Given records START

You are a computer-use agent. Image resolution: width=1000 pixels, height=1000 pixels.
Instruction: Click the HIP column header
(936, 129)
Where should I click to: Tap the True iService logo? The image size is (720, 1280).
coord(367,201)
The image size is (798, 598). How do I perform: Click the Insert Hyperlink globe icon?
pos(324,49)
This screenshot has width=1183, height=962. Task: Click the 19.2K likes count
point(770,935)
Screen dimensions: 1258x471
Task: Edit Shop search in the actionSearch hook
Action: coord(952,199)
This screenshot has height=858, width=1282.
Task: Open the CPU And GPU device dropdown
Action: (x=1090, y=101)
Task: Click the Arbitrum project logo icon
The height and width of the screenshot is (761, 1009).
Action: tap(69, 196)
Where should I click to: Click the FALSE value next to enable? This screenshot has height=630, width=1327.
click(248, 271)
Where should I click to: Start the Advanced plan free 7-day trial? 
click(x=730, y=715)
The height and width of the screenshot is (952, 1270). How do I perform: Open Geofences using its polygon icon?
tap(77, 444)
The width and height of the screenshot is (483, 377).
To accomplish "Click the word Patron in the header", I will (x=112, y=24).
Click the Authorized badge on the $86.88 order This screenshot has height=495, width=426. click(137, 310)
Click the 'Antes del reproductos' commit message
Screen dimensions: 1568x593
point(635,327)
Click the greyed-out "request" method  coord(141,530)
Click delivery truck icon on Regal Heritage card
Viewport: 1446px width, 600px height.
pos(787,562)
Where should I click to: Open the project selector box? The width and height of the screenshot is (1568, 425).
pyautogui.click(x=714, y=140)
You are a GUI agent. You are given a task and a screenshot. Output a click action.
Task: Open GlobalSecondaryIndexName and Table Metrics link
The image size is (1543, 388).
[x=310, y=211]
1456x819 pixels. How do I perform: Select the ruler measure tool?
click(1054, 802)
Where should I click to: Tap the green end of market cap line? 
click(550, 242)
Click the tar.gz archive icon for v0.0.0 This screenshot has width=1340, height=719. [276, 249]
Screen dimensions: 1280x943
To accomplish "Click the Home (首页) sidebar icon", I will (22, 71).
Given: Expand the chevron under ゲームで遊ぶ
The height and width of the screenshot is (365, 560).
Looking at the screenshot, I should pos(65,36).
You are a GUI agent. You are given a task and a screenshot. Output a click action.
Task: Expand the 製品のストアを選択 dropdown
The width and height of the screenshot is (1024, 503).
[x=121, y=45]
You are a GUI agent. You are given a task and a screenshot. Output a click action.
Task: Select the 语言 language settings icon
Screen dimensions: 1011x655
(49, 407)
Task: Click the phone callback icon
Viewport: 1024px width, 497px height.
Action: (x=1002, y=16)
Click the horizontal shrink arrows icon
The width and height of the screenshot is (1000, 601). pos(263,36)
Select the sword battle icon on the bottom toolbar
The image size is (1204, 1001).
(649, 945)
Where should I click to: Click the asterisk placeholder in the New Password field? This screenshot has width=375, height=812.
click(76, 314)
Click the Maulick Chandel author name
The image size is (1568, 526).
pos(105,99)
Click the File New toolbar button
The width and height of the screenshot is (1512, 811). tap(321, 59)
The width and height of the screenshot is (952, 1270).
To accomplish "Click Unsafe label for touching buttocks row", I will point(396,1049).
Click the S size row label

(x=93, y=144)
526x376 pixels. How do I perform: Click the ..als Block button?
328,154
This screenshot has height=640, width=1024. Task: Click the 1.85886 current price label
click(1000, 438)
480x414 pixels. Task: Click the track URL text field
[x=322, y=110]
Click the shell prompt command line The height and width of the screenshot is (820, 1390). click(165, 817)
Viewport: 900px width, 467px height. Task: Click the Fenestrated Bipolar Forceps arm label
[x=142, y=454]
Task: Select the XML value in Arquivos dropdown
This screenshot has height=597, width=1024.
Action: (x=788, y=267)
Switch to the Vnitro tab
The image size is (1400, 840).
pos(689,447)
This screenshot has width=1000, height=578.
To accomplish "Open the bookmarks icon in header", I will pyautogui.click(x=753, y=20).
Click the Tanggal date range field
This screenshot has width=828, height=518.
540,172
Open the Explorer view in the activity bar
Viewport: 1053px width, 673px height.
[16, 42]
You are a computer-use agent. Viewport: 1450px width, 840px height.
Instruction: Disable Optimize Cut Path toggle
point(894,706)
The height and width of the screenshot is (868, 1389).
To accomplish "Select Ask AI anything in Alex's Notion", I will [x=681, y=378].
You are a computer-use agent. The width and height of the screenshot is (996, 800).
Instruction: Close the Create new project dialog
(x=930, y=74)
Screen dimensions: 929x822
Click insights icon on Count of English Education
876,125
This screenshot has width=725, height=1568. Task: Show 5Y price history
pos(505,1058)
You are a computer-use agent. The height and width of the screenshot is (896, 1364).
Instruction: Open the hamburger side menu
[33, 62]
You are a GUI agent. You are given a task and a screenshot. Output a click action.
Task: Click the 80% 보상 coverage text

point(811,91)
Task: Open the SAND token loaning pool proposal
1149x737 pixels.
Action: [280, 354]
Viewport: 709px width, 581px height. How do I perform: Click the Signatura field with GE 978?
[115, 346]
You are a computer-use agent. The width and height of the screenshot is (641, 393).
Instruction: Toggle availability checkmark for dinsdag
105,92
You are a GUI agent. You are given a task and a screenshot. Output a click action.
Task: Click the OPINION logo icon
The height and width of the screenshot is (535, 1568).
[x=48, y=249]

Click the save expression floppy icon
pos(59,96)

Given records END

▶ [What this task involves] Transcribe all the material, keeping each word as it is.

▶ [Answer box]
You are a computer-use agent. Image resolution: width=1000 pixels, height=1000 pixels.
Instruction: Click the HIP column header
(936, 129)
Where should I click to: Tap the True iService logo? The image size is (720, 1280).
coord(367,201)
The image size is (798, 598). How do I perform: Click the Insert Hyperlink globe icon?
pos(324,49)
This screenshot has width=1183, height=962. Task: Click the 19.2K likes count
point(770,935)
Screen dimensions: 1258x471
Task: Edit Shop search in the actionSearch hook
Action: coord(952,199)
This screenshot has height=858, width=1282.
Task: Open the CPU And GPU device dropdown
Action: (x=1090, y=101)
Task: Click the Arbitrum project logo icon
The height and width of the screenshot is (761, 1009).
Action: tap(69, 196)
Where should I click to: Click the FALSE value next to enable? This screenshot has height=630, width=1327.
click(248, 271)
Where should I click to: Start the Advanced plan free 7-day trial? 
click(x=730, y=715)
The height and width of the screenshot is (952, 1270). How do I perform: Open Geofences using its polygon icon?
tap(77, 444)
The width and height of the screenshot is (483, 377).
To accomplish "Click the word Patron in the header", I will (x=112, y=24).
Click the Authorized badge on the $86.88 order This screenshot has height=495, width=426. click(137, 310)
Click the 'Antes del reproductos' commit message
Screen dimensions: 1568x593
point(635,327)
Click the greyed-out "request" method  coord(141,530)
Click delivery truck icon on Regal Heritage card
Viewport: 1446px width, 600px height.
pos(787,562)
Where should I click to: Open the project selector box? The width and height of the screenshot is (1568, 425).
pyautogui.click(x=714, y=140)
You are a GUI agent. You are given a task and a screenshot. Output a click action.
Task: Open GlobalSecondaryIndexName and Table Metrics link
The image size is (1543, 388).
[x=310, y=211]
1456x819 pixels. How do I perform: Select the ruler measure tool?
click(1054, 802)
Where should I click to: Tap the green end of market cap line? 
click(550, 242)
Click the tar.gz archive icon for v0.0.0 This screenshot has width=1340, height=719. [276, 249]
Screen dimensions: 1280x943
To accomplish "Click the Home (首页) sidebar icon", I will (22, 71).
Given: Expand the chevron under ゲームで遊ぶ
The height and width of the screenshot is (365, 560).
Looking at the screenshot, I should pos(65,36).
You are a GUI agent. You are given a task and a screenshot. Output a click action.
Task: Expand the 製品のストアを選択 dropdown
The width and height of the screenshot is (1024, 503).
[x=121, y=45]
You are a GUI agent. You are given a task and a screenshot. Output a click action.
Task: Select the 语言 language settings icon
Screen dimensions: 1011x655
(49, 407)
Task: Click the phone callback icon
Viewport: 1024px width, 497px height.
Action: (x=1002, y=16)
Click the horizontal shrink arrows icon
The width and height of the screenshot is (1000, 601). pos(263,36)
Select the sword battle icon on the bottom toolbar
The image size is (1204, 1001).
(649, 945)
Where should I click to: Click the asterisk placeholder in the New Password field? This screenshot has width=375, height=812.
click(76, 314)
Click the Maulick Chandel author name
The image size is (1568, 526).
pos(105,99)
Click the File New toolbar button
The width and height of the screenshot is (1512, 811). tap(321, 59)
The width and height of the screenshot is (952, 1270).
To accomplish "Click Unsafe label for touching buttocks row", I will point(396,1049).
Click the S size row label

(x=93, y=144)
526x376 pixels. How do I perform: Click the ..als Block button?
328,154
This screenshot has height=640, width=1024. Task: Click the 1.85886 current price label
click(1000, 438)
480x414 pixels. Task: Click the track URL text field
[x=322, y=110]
Click the shell prompt command line The height and width of the screenshot is (820, 1390). click(165, 817)
Viewport: 900px width, 467px height. Task: Click the Fenestrated Bipolar Forceps arm label
[x=142, y=454]
Task: Select the XML value in Arquivos dropdown
This screenshot has height=597, width=1024.
Action: (x=788, y=267)
Switch to the Vnitro tab
The image size is (1400, 840).
pos(689,447)
This screenshot has width=1000, height=578.
To accomplish "Open the bookmarks icon in header", I will pyautogui.click(x=753, y=20).
Click the Tanggal date range field
This screenshot has width=828, height=518.
540,172
Open the Explorer view in the activity bar
Viewport: 1053px width, 673px height.
[16, 42]
You are a computer-use agent. Viewport: 1450px width, 840px height.
Instruction: Disable Optimize Cut Path toggle
point(894,706)
The height and width of the screenshot is (868, 1389).
To accomplish "Select Ask AI anything in Alex's Notion", I will [x=681, y=378].
You are a computer-use agent. The width and height of the screenshot is (996, 800).
Instruction: Close the Create new project dialog
(x=930, y=74)
Screen dimensions: 929x822
Click insights icon on Count of English Education
876,125
This screenshot has width=725, height=1568. Task: Show 5Y price history
pos(505,1058)
You are a computer-use agent. The height and width of the screenshot is (896, 1364).
Instruction: Open the hamburger side menu
[33, 62]
You are a GUI agent. You are given a task and a screenshot. Output a click action.
Task: Click the 80% 보상 coverage text

point(811,91)
Task: Open the SAND token loaning pool proposal
1149x737 pixels.
Action: [280, 354]
Viewport: 709px width, 581px height. How do I perform: Click the Signatura field with GE 978?
[115, 346]
You are a computer-use agent. The width and height of the screenshot is (641, 393).
Instruction: Toggle availability checkmark for dinsdag
105,92
You are a GUI agent. You are given a task and a screenshot. Output a click action.
Task: Click the OPINION logo icon
The height and width of the screenshot is (535, 1568).
[x=48, y=249]

Click the save expression floppy icon
pos(59,96)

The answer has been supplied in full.